### Prompt
Every line in the listing below from the one with "Image resolution: width=1470, height=1410." through the one with "[(목록) 아래로] (1443, 1355)" is to be reproduced exactly, both ends included; leave out the rest.

#### Task material ####

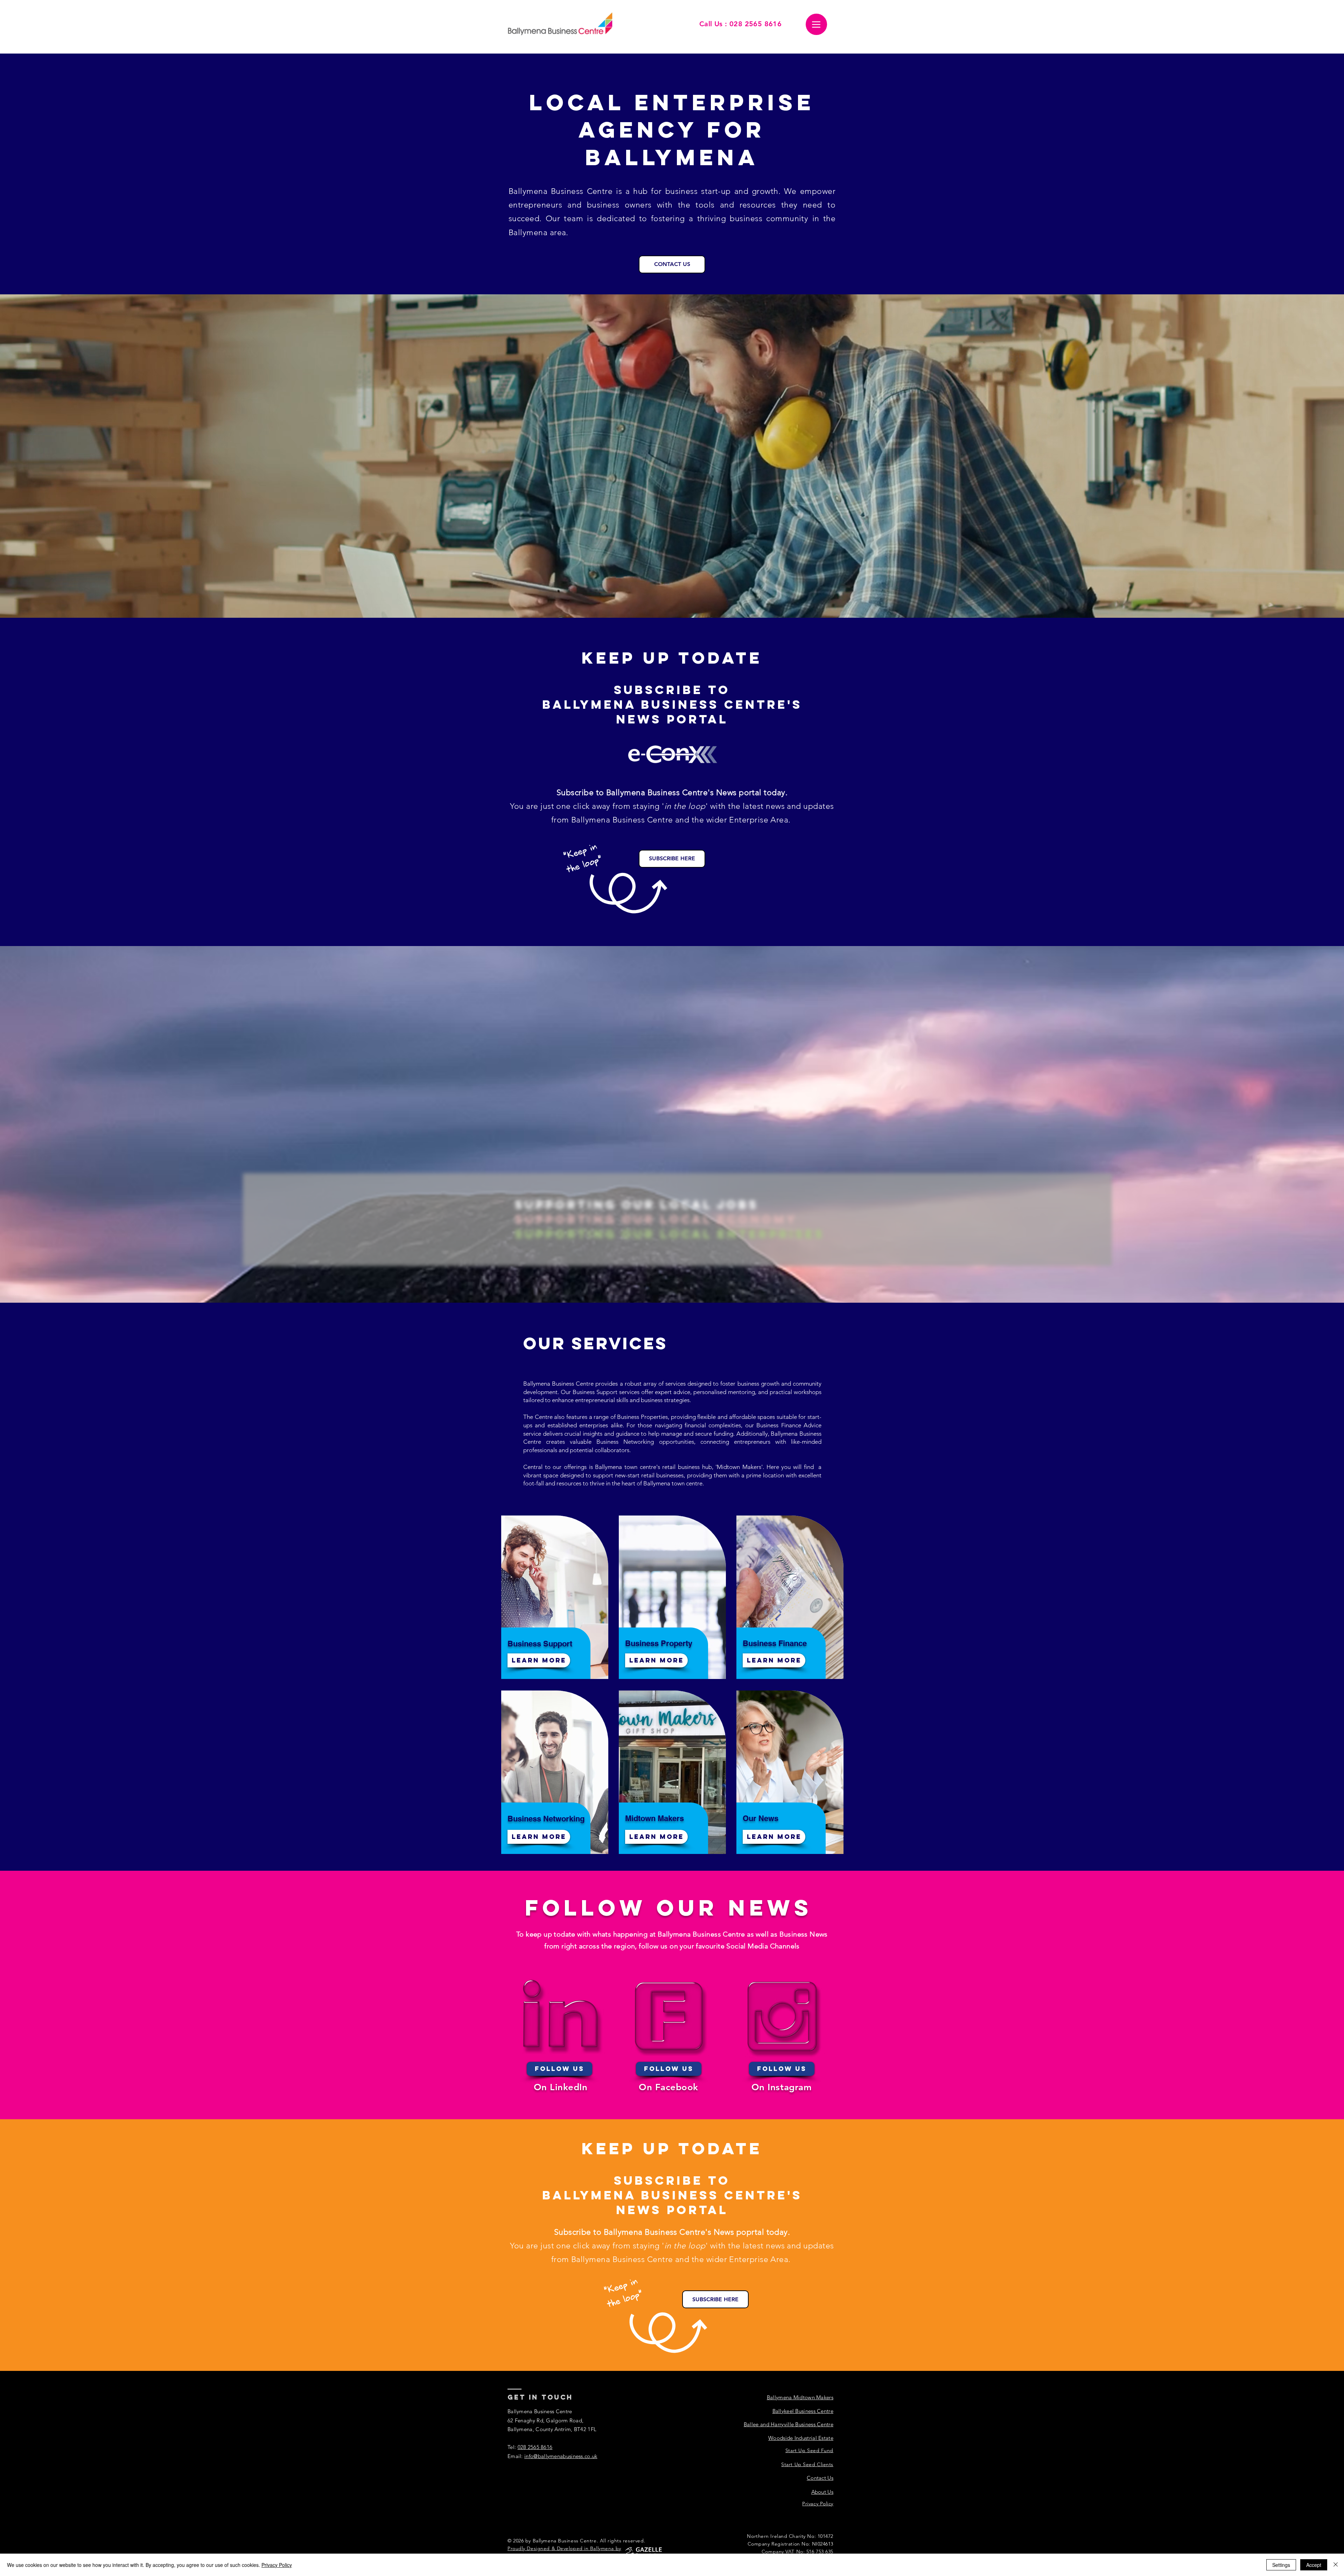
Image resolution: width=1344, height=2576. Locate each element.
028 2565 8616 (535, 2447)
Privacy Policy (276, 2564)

####
#### Task material ####

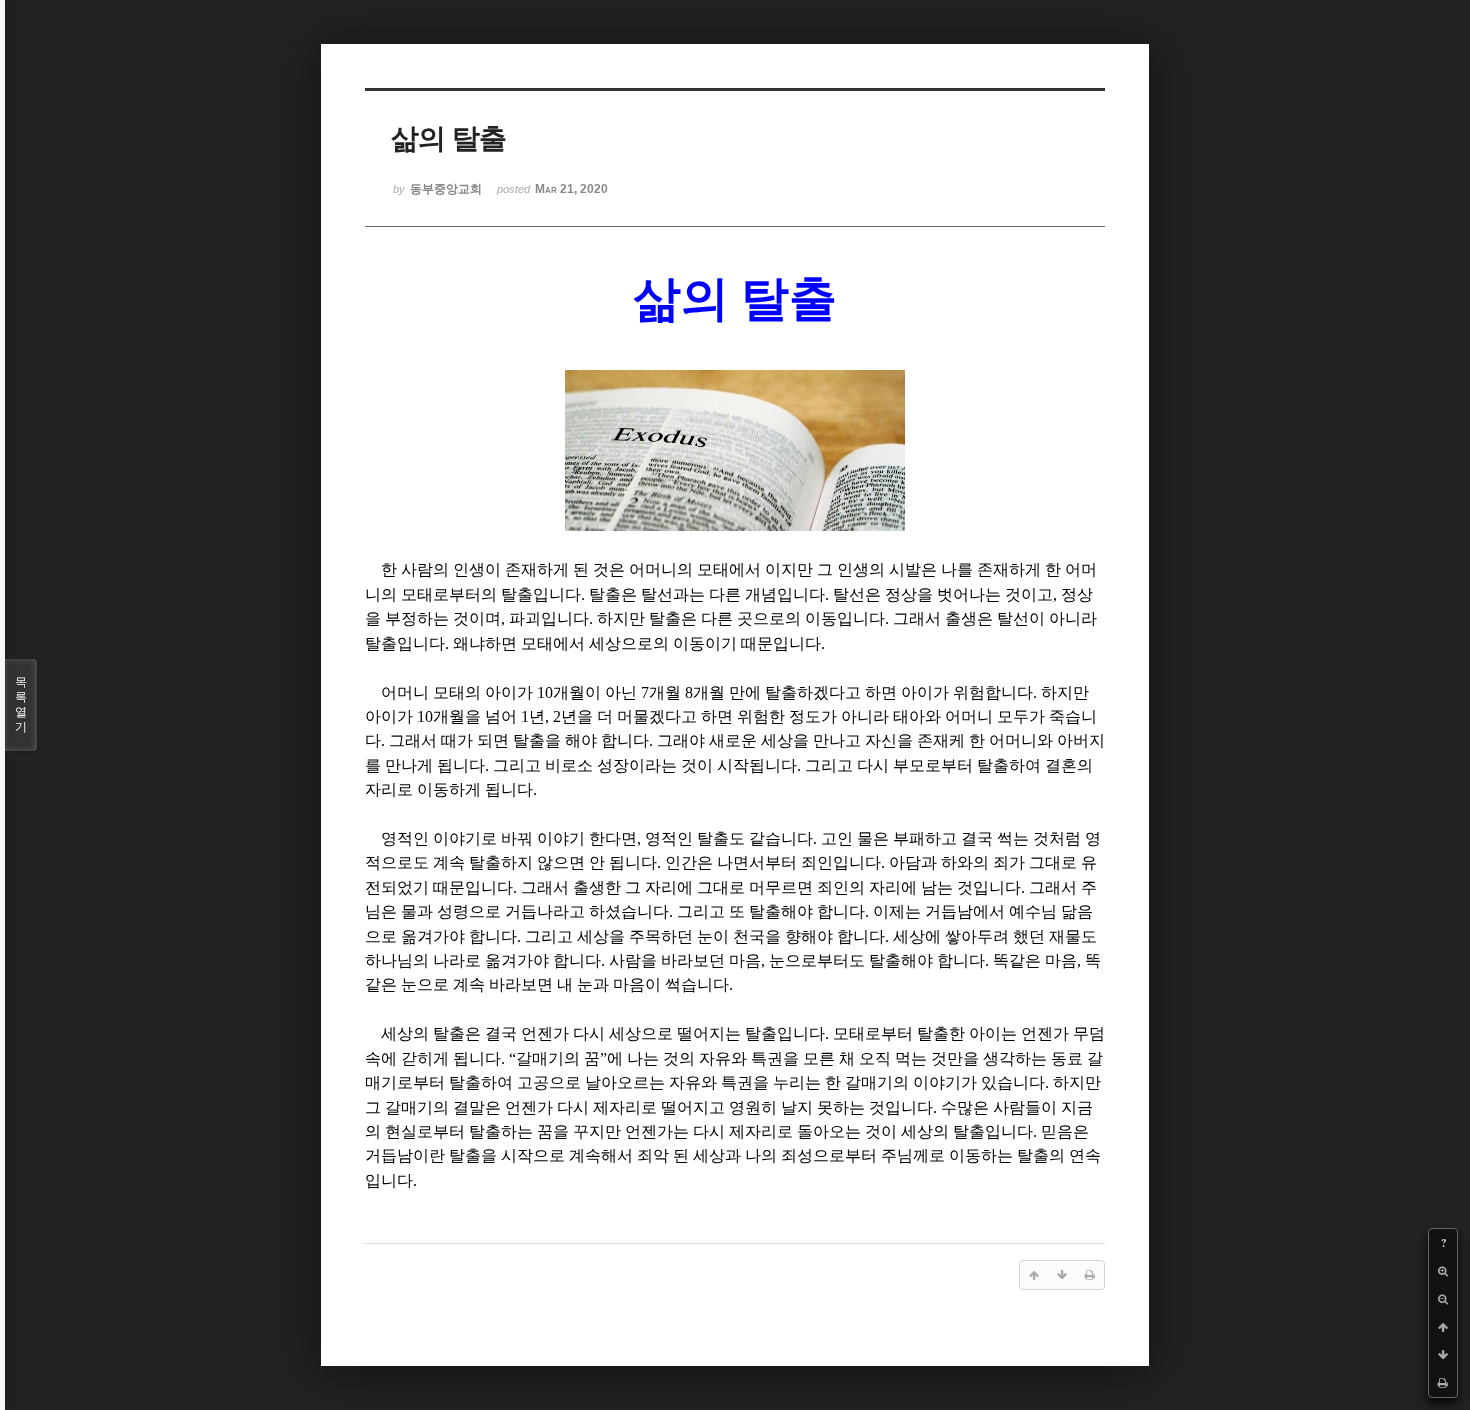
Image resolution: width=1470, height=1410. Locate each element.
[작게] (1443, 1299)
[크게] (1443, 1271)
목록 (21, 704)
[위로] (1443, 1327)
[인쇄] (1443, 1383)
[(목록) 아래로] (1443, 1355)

####

### Solution to this problem
Image resolution: width=1470, height=1410. Locate each element.
[작게] (1443, 1299)
[크게] (1443, 1271)
목록 (21, 704)
[위로] (1443, 1327)
[인쇄] (1443, 1383)
[(목록) 아래로] (1443, 1355)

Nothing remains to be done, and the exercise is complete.